Ma quanti sono stati davvero coinvolti? I numeri parlano chiaro: 124 persone identificate, 20 con precedenti. Ogni volto controllato racconta una storia, eppure il bilancio non si ferma qui: 68 veicoli ispezionati, uno addirittura sequestrato. La pioggia di sanzioni, che ha raggiunto quasi 5.300 euro, si è abbattuta come un tuono su chi osava infrangere le regole del Codice della Strada.
Non solo sanzioni: l’attenzione si è concentrata anche sui soggetti sottoposti a misure restrittive. Quattro persone sono state verificate per accertare il rispetto delle prescrizioni imposte dall’autorità. Una presenza ingombrante, quasi un monito per chi crede di poter agire al di fuori delle regole.
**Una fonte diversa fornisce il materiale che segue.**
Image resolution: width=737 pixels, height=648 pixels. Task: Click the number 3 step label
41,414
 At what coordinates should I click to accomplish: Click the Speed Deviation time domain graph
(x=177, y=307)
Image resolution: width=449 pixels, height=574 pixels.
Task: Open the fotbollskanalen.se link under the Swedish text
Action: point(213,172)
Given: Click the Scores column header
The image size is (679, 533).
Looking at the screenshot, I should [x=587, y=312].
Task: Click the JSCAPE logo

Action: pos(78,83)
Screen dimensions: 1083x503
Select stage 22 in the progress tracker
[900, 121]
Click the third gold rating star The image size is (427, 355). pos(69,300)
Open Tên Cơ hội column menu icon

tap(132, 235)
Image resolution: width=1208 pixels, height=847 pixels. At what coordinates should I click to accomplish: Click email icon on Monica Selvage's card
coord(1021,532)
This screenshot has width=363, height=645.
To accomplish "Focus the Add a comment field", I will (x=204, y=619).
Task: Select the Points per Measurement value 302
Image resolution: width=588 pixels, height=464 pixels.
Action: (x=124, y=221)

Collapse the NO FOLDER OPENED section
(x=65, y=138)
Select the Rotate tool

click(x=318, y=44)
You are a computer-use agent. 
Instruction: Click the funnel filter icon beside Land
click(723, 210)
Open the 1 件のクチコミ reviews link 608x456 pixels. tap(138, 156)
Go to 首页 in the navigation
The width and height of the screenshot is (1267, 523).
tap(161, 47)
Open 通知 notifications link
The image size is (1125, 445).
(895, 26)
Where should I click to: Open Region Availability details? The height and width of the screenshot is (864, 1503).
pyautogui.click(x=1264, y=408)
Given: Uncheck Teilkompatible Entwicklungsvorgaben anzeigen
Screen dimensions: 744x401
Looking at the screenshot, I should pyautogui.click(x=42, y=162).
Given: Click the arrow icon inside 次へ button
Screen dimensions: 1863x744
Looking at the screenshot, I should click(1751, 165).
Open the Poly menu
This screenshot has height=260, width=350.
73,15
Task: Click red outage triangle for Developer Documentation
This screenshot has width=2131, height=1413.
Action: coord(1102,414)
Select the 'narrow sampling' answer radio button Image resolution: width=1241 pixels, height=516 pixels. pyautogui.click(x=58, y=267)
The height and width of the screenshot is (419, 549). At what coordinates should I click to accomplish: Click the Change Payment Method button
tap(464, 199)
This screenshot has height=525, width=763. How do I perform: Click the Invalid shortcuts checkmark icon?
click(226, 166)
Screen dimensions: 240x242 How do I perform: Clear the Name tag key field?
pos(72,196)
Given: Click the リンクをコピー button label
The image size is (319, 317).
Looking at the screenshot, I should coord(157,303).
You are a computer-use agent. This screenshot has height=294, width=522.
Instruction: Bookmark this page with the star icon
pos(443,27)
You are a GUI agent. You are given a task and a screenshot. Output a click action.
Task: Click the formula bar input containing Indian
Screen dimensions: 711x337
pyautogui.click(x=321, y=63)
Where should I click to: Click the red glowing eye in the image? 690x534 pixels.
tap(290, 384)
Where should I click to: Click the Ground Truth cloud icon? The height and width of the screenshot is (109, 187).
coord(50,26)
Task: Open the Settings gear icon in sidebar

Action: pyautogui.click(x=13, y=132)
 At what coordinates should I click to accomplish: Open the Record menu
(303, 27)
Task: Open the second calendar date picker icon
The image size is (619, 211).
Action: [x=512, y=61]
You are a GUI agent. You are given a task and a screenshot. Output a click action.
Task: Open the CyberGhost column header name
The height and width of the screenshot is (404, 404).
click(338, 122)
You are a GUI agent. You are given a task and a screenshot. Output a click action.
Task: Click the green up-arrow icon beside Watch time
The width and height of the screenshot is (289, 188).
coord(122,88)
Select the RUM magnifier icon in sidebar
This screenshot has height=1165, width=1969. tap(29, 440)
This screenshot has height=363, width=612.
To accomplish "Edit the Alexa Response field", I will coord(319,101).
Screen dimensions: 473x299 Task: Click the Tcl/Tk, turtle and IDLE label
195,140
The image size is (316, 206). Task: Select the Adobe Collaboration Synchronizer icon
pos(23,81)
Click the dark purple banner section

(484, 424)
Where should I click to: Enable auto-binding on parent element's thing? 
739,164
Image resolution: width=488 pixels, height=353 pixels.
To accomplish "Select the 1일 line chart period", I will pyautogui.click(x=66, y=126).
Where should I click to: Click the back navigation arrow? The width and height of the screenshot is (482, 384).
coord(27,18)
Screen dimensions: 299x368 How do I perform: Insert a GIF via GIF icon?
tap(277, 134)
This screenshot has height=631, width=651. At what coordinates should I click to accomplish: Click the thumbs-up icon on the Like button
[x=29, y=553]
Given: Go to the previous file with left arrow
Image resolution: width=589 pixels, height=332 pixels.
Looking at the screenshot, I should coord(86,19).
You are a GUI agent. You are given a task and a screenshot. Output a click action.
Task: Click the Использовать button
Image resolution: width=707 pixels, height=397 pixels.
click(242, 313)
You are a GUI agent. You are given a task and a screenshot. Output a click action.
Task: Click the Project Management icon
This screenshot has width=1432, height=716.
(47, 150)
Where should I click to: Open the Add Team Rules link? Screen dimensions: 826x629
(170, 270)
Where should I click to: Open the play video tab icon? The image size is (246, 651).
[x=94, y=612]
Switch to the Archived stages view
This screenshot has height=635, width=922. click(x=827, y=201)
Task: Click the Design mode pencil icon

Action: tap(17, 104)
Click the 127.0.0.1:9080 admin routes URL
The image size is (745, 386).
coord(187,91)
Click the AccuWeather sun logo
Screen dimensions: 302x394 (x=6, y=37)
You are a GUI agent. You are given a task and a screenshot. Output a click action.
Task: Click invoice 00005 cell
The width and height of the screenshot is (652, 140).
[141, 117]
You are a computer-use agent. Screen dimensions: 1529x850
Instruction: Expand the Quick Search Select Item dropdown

In un contesto urbano dove la paura si mescola al coraggio, i cittadini si chiedono: queste misure di controllo sono realmente efficaci nel combattere il crimine, o sono solo un palliativo? L’aria è carica di interrogativi, mentre le sirene continuano a risuonar sullo sfondo. Napoli osserva, e il dibattito è solo all’inizio. Chi riuscirà a fare la differenza in questo tango fra legalità e illegalità?